4.11. Molecular Docking
The structure of the GB1 was downloaded from the Pubchem database and minimized through the molecular mechanics program to obtain the most stable structure. The three-dimensional crystal structure of NLRP3 protein was downloaded from the RCSB PDB database. The protein structure was modified by SYBYL software (
https://sybyl.com/, accessed on 19 March 2025), such as hydrogenation, side chain repair, charge addition, extraction of embedded ligands, etc. And the protein’s docking active site was determined according to the location of its ligand. The total-Score and C-Score values are mutually referenced to evaluate the effect of molecular docking, and the optimal protein was selected and stored for preparation of the next molecular docking. Use the Surflex-Dock program of SYBYLX2.2.2 software to flexibly dock the optimal proteins in GB1 and NLRP3. The result and analysis of the connection are realized in Discovery Studio Visualizer.

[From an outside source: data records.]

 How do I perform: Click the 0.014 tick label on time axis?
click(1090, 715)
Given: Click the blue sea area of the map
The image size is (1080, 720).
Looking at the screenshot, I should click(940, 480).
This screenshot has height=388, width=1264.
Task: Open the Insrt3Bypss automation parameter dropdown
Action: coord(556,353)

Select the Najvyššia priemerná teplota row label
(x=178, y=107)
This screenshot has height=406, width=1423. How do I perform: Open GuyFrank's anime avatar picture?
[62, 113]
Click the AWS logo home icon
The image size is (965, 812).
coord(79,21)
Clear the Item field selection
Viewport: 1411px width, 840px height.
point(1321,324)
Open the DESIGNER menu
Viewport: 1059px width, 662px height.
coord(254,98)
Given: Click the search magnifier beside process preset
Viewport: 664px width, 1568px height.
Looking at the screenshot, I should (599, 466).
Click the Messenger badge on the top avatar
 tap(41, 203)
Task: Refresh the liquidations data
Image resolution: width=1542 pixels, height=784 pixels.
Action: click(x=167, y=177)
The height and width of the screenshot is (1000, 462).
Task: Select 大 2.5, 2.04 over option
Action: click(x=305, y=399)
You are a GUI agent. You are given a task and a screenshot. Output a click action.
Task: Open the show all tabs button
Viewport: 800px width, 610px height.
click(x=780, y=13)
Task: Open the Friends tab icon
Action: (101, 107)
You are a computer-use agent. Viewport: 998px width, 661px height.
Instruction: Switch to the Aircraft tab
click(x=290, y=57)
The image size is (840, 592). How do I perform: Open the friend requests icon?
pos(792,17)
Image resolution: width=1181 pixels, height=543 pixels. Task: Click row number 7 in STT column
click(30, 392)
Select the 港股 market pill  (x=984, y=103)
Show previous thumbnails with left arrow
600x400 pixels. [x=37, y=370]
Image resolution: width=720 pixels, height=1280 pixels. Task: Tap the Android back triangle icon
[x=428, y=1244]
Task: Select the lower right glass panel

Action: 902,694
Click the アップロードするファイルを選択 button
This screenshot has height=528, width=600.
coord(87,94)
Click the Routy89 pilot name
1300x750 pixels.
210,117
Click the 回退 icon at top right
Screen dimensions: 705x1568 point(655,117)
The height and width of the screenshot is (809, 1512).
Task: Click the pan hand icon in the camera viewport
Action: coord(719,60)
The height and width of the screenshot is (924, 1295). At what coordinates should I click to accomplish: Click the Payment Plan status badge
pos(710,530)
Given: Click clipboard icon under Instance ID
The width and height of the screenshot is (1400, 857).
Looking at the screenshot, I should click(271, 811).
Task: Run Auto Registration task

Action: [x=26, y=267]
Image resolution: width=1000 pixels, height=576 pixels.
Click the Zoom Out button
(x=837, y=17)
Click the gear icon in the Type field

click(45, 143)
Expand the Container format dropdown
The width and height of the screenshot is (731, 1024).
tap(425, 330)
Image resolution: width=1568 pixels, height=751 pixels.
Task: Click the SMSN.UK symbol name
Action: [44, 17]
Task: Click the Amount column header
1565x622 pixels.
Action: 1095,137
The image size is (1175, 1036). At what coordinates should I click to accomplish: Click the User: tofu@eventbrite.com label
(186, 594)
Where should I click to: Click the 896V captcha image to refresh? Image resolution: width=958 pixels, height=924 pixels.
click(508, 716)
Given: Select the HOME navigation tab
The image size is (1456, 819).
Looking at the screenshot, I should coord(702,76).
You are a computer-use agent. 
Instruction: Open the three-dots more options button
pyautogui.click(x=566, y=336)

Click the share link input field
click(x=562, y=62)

4.12. Statistical Processing
The data was analyzed using SPSS20.0 statistical analysis software. The measurement data that conformed to the normal distribution were expressed as mean ± standard deviation (). One-way analysis of variance (One-way ANOVA) was used for comparison between groups. LSD method was used to compare the homogeneity of variance between two groups. Dunnett’s test was used between groups with uneven variance. p < 0.05 indicates that the difference is statistically significant. Graphpad Prism 9.0 software was used to deal with the output.